По тем же самым причинам он считал возможным определять торговые кризисы как «естественный закон, покоящийся на том, что участники здесь действуют бессознательно»; называть Адама Смита «Лютером политической экономии», благодаря которому «на смену католической прямоте пришло протестантское лицемерие», и рассматривать мальтузианскую теорию народонаселения как «высшую мудрость христианской политической экономии» [МЭ: 1, 549, 561, 567]. Движимый аналогичными мотивами, усвоение которых, со всей очевидностью, было облегчено чтением очерка Маркса «К еврейскому вопросу», Энгельс несколько месяцев спустя предпринял было попытку разработать теорию английской конституционной монархии как выражение «страха человечества перед самим собой» [МЭ: 1, 621].
Ко всему этому, хотя исходным пунктом Энгельсовой критики продолжал быть гуманизм, применявшийся им в этой критике метод оставался все еще гегельянским.

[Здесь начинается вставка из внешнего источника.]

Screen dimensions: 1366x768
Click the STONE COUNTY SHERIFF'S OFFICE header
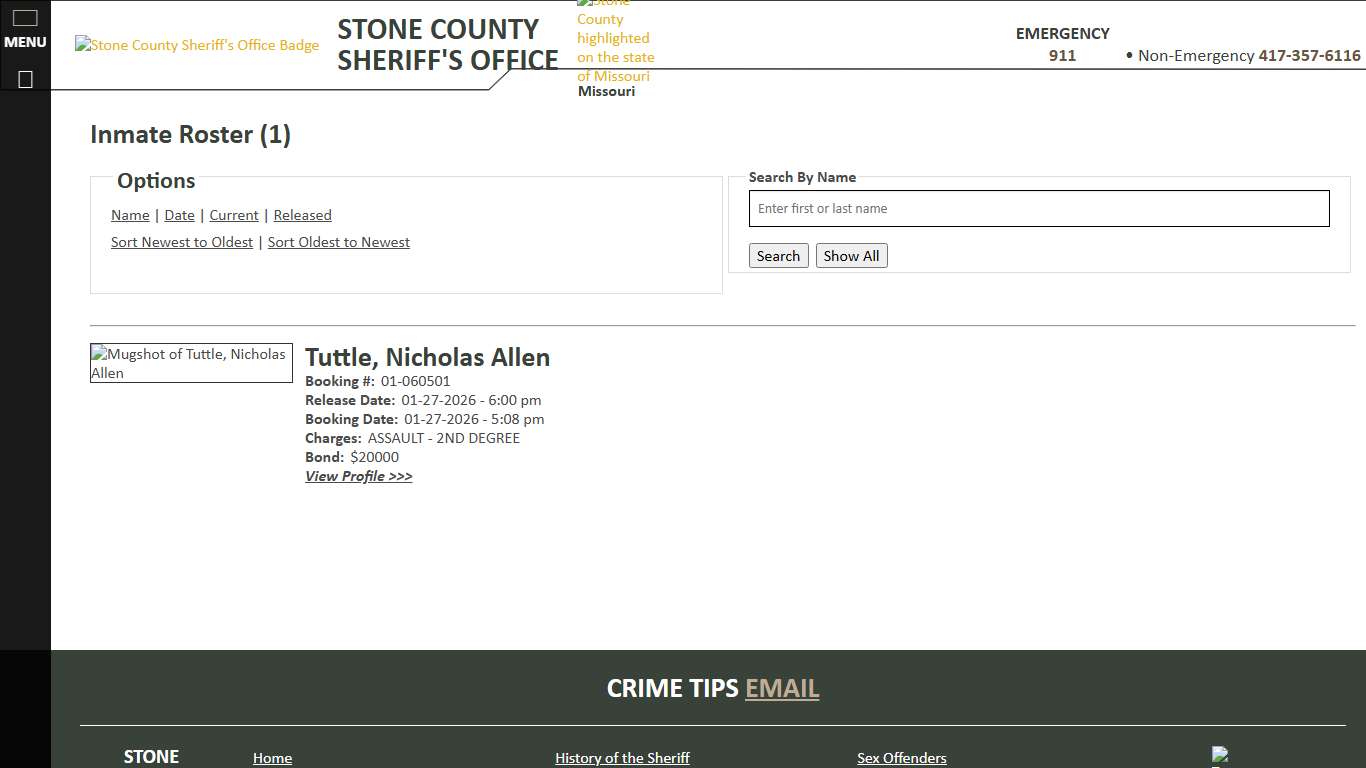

Через несколько дней после приезда в Англию, в ноябре 1842 года, Энгельс удрученно писал:
«Закоснелому британцу никак не втолковать того, что само собой понятно в Германии, а именно – что так называемые материальные интересы никогда не могут выступить в истории в качестве самостоятельных, руководящих целей, но что они всегда, сознательно или бессознательно, служат принципу, направляющему нити исторического прогресса» [МЭ: 1, 449].
Годом позже, работая над своим очерком по политической экономии, Энгельс питал столь же прочную веру в то, что, «раз какой-либо принцип приведен в движение, он сам собой пронизывает все свои следствия, независимо от того, нравится это экономистам или нет» [МЭ: 1, 550]. Поэтому, как писал он о своем собственном методе политико-экономического анализа, «критикуя политическую экономию, мы будем исследовать основные категории, раскроем противоречие, привнесенное системой свободы торговли, и сделаем выводы, вытекающие из обеих сторон этого противоречия» [МЭ: 1, 548].
Энгельс прибыл в Англию, будучи полностью убежденным в правильности пророчества Гесса, согласно которому Англии суждено выступить носительницей социальной революции; революции, которая повторит религиозно-философскую революцию Германии и политическую революцию Франции, но пойдет дальше их[291]. С первых же шагов, однако, он вынужден был признать, что «в Англии, по крайней мере среди партий, которые теперь оспаривают друг у друга господство, среди вигов и тори, не знают никакой борьбы принципов, знают только конфликты материальных интересов» [МЭ: 1, 499]. Задача, стало быть, состояла в том, чтобы раскрыть, каким образом в Англии принцип реализовался через видимое преобладание материальных интересов и голой практики. Ответ Энгельса на этот вопрос появился год спустя в виде незавершенной серии статей «Положение Англии», написанных в первые месяцы 1844 года. «Великой противоположностью, издавна занимавшей историю и заполнявшей ее своим развитием», он считает «противоположность субстанции и субъекта, природы и духа, необходимости и свободы». Вплоть до конца XVIII века всемирная история лишь все более остро противопоставляла друг другу обе стороны этой противоположности.
«Немцы, христианско-спиритуалистический народ, пережили философскую революцию; французы, антично-материалистический, а потому – политический народ, должны были проделать революцию на политическом пути».
Но
«англичане, национальность которых представляет собой смешение немецких и французских элементов, которые, следовательно, носят в себе обе стороны противоположности и оттого универсальнее, чем каждый из обоих этих факторов в отдельности, были поэтому вовлечены и в более универсальную, социальную революцию» [МЭ: 1, 600].
Англичане воплощают эти стороны противоположности в их наиболее острой форме, и именно неспособностью разрешить ее объясняется «вечное внутреннее беспокойство англичан» [МЭ: 1, 601].